----- Input data
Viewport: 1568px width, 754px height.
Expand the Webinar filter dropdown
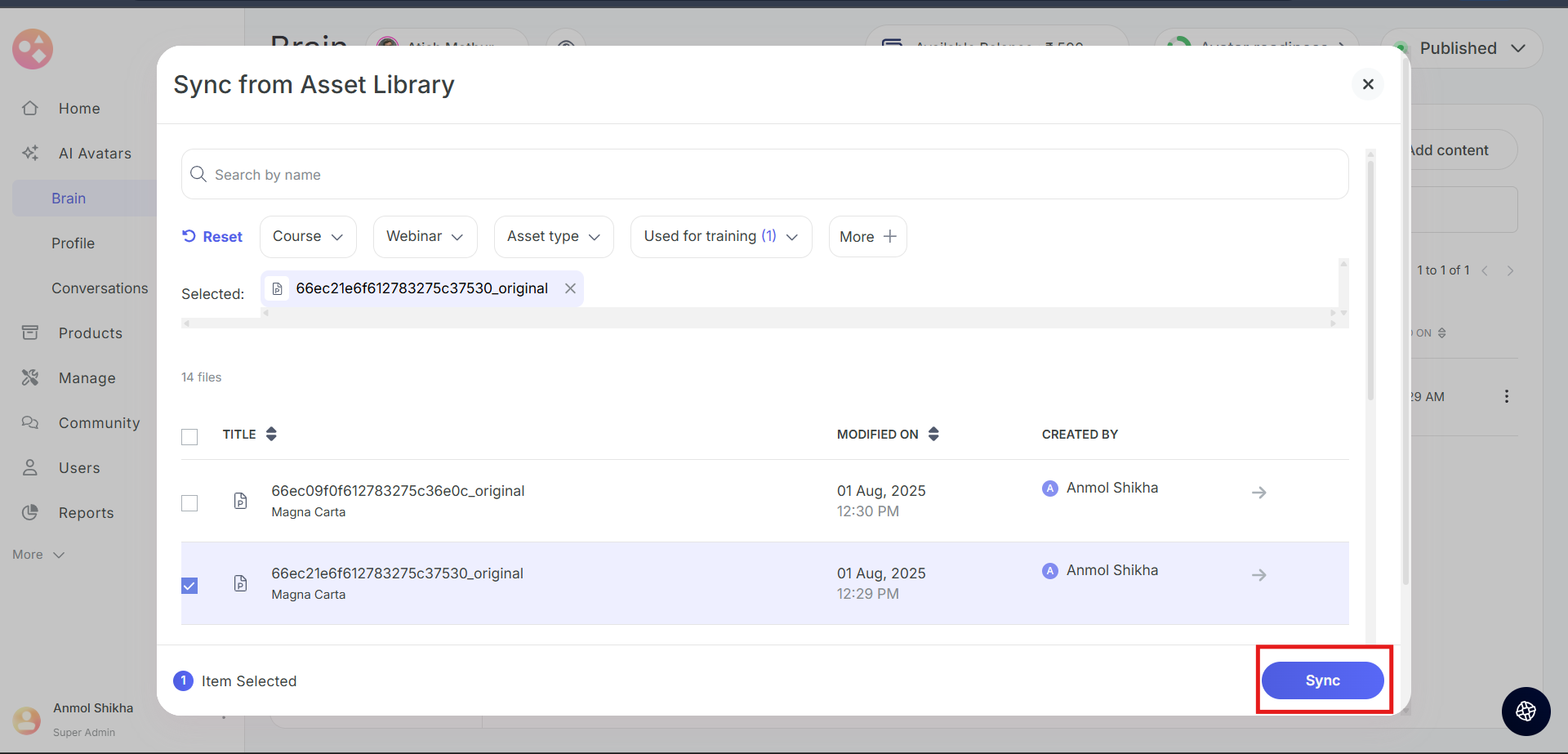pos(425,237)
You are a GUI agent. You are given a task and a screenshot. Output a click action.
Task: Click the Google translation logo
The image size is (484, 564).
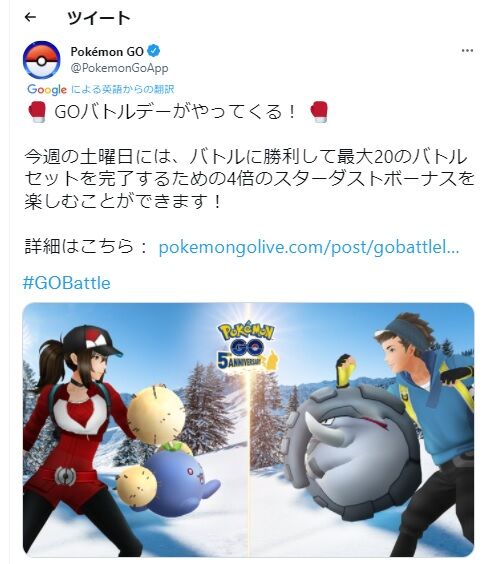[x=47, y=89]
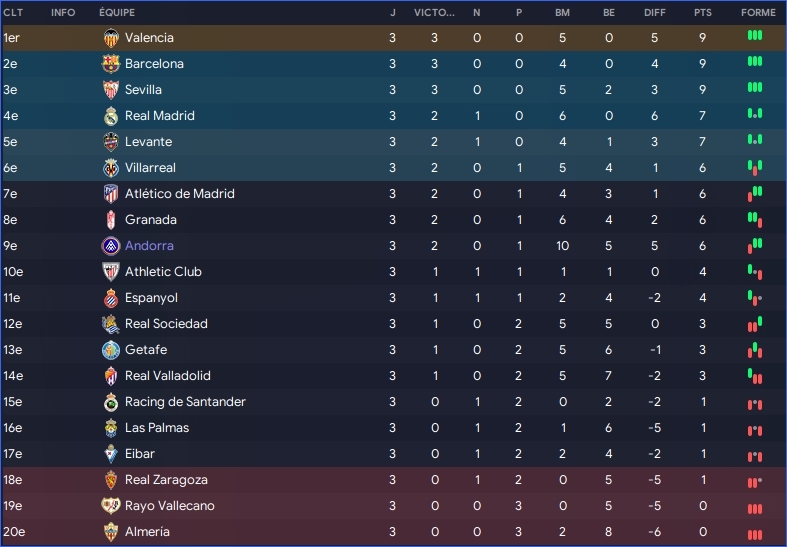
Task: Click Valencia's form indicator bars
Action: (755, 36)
----------
→ **About this task**
Final task for the records above: print exactly the lines from the one that contains "You are a GUI" through the last line, both ends included, pictures excluded.

→ **Exercise response**
You are a GUI agent. You are given a task and a screenshot. Output a click action.
Task: Click the Google translation logo
The image size is (484, 564).
[x=47, y=89]
Task: Click Valencia's form indicator bars
Action: (755, 36)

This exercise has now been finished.